Every day Poets & Writers Magazine scans the headlines—from publishing reports to academic announcements to literary dispatches—for all the news that creative writers need to know. Here are today’s stories:

Last week, Open Road Media published seventeen digital collections of John Ashbery’s poetry, marking the first time the poet’s work has been made widely available in e-book format. Previously, Ashbery and his publisher, Ecco, had the poet’s work pulled from all digital editions, as the format significantly altered the original structure of his poems.
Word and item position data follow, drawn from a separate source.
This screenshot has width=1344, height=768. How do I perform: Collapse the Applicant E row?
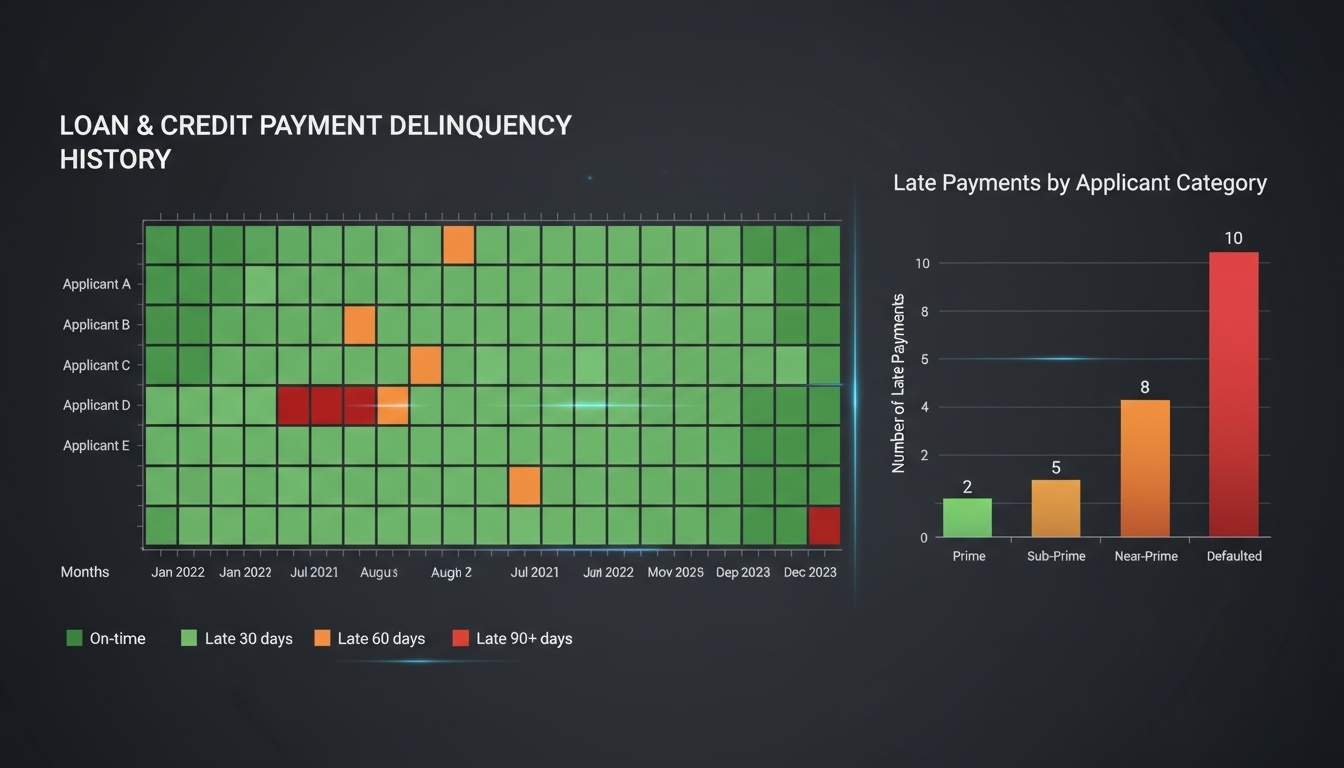tap(96, 445)
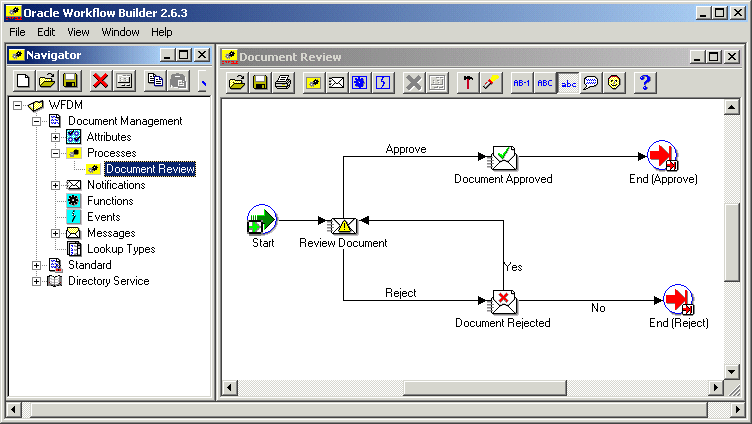Click the New Notification envelope toolbar icon
Image resolution: width=752 pixels, height=424 pixels.
pos(337,83)
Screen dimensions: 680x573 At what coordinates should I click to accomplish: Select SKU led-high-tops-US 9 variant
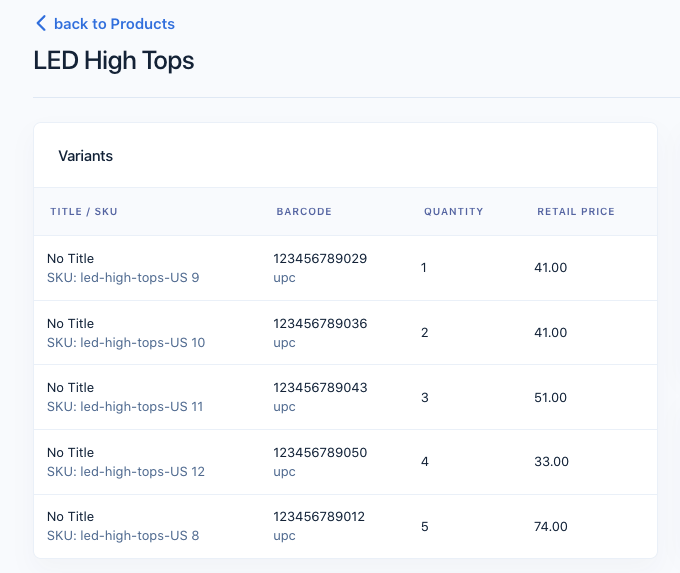[123, 278]
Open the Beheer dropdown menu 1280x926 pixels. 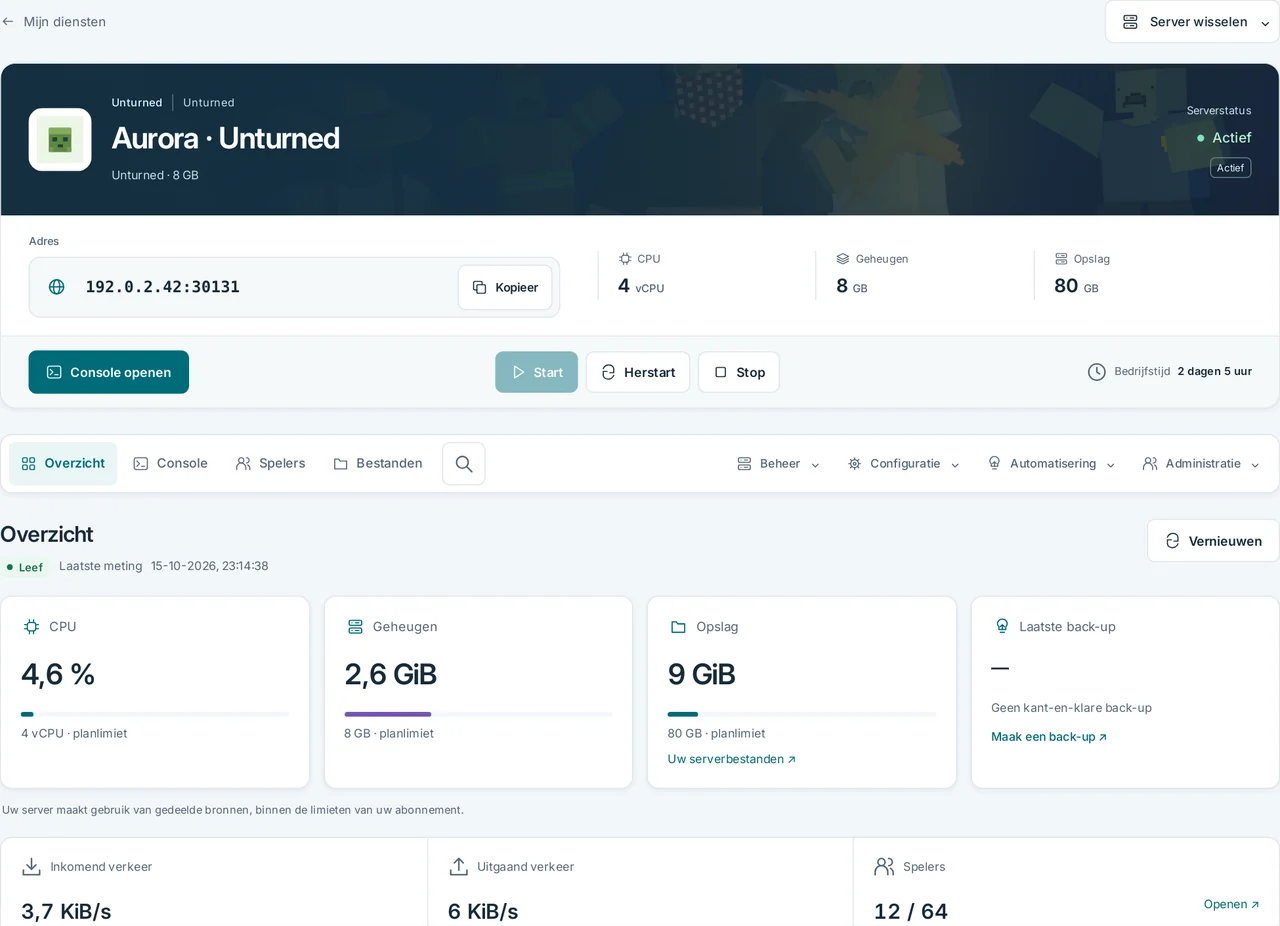[779, 464]
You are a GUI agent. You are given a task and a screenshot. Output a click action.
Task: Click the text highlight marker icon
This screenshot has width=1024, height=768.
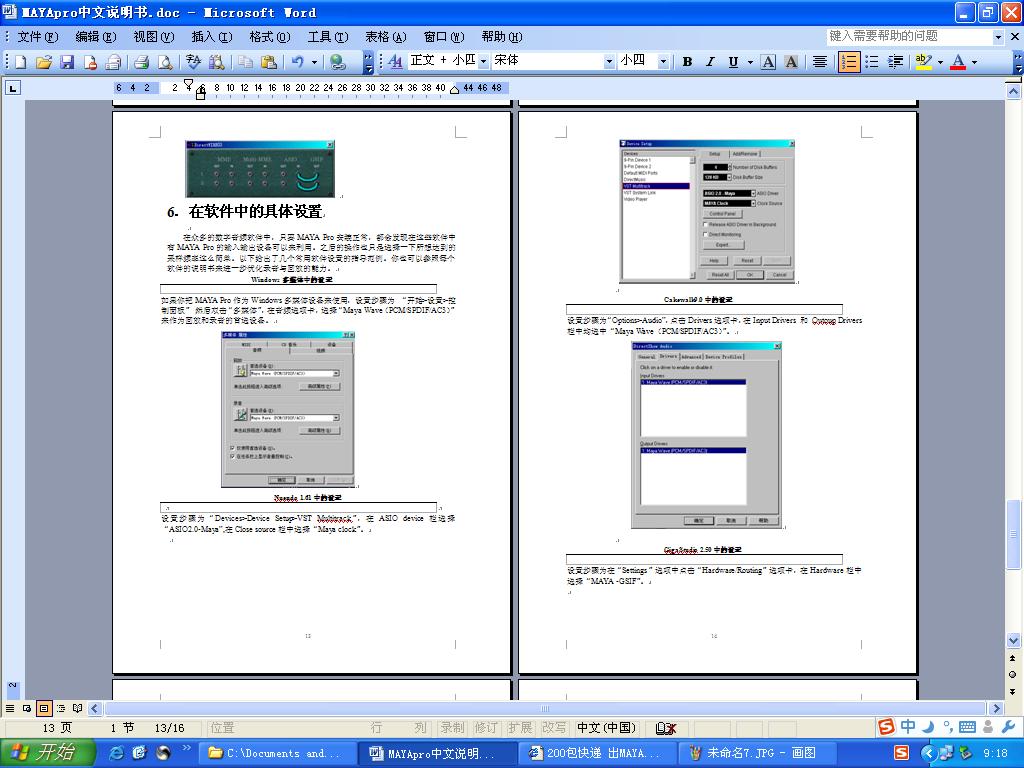[x=921, y=62]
Open Road and other publishers have been working to improve such ubiquitous flaws in electronic poetry publishing, in an effort to more accurately maintain the line breaks, stanzas, and overall architecture of digitally rendered poems. (New York Times)

A United Kingdom–based charity organization called Create has launched a new literary project called “Inside Stories,” whose mission is to team professional artists with incarcerated individuals to write, design, and construct children’s books. (GalleyCat)
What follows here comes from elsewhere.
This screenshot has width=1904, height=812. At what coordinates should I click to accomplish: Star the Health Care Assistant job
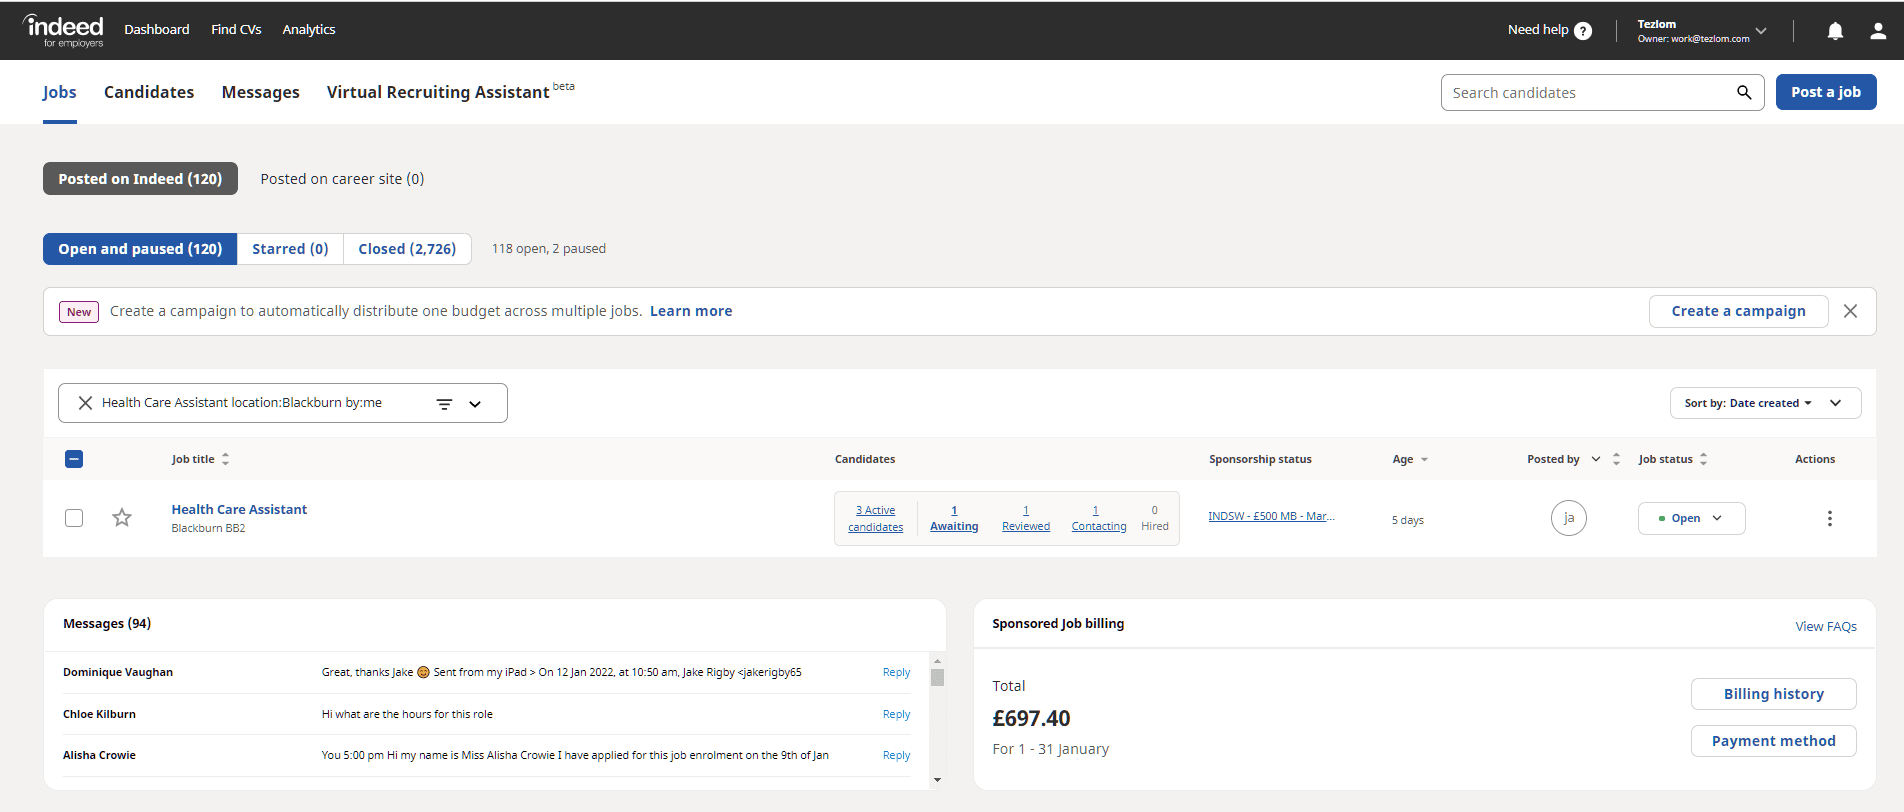(122, 518)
In the latest attempt to end the months-long dispute between Amazon and Hachette, the group Authors United—which is comprised of over a thousand writers, many of whom are Hachette authors—has written directly to Amazon’s board. In the letterwhich was posted online this morning, Authors United wrote, “Efforts to impede or block the sale of books have a long and ugly history. Do you, personally, want to be associated with this?” Amazon has been removing preorder buttons and delaying shipments of Hachette titles as part of its ongoing battle over e-book pricing. (New York Times)

Peet van Zyl, the manager of South African track star Oscar Pistorius, has denied suggestions that Pistorius will write a memoir about the 2013 shooting death of his girlfriend. Pistorius, a double amputee who participated in the 2012 Olympics, was convicted of culpable homicide in the murder case, and will be sentenced next month. (NPR)

As Scotland prepares for an upcoming independence vote, a three-hundred-year-old poem in support of the British union has gone on sale. (Guardian)

At the Atlantic, novelist Edan Lepucki, whose dystopian novel, California, was published in July, looks to the subversive metaphors in Margaret Atwood’s The Handmaid's Tale for lessons in channeling the weird and rebellious spirits of her characters.

“The mind is a beast in itself: Like the body, it needs time and space to roam. In cordoning it off, we run the risk of alienating ourselves from the miraculous absurdity of life itself. We forget how to wonder, to drift. We forget that most questions in this world—the ones that really matter—are impossible to answer completely.” At the Millions, Chloe Benjamin considers the relationship between writing fiction and dreaming.